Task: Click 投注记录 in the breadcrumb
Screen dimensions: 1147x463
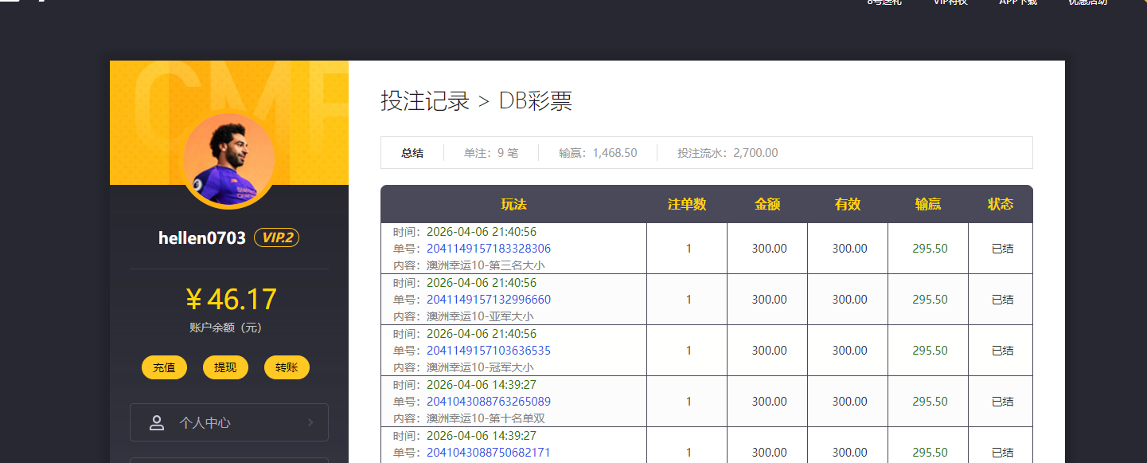Action: coord(423,100)
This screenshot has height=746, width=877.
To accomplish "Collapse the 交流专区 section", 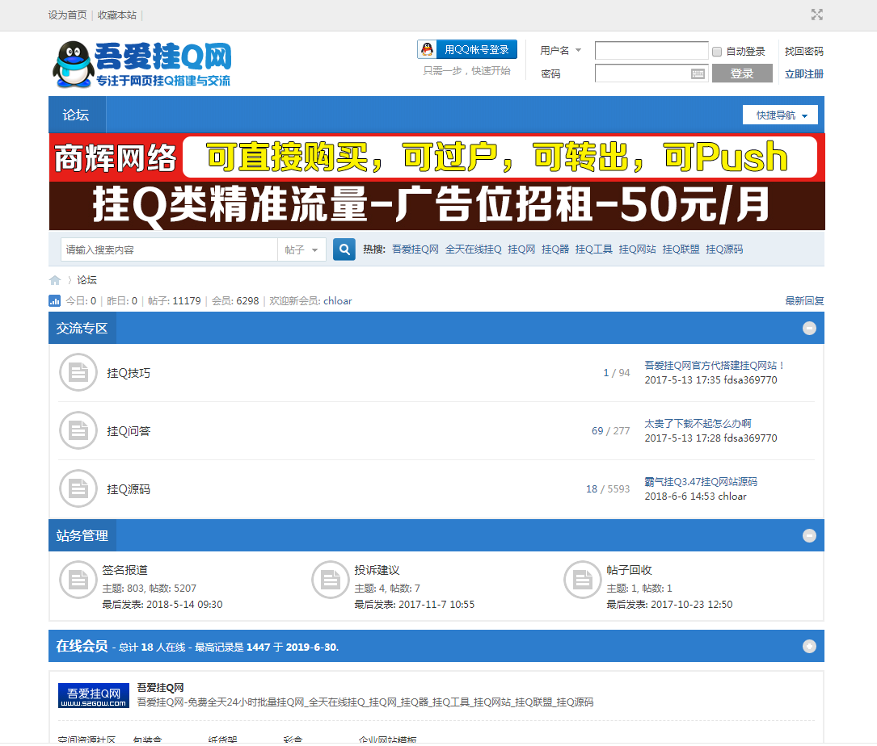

> [What you will do]: Drop the images, then copy the data exactly.

> [Result of this task]:
Task: Click 投注记录 in the breadcrumb
Screen dimensions: 1147x463
Action: coord(423,100)
This screenshot has height=746, width=877.
To accomplish "Collapse the 交流专区 section", 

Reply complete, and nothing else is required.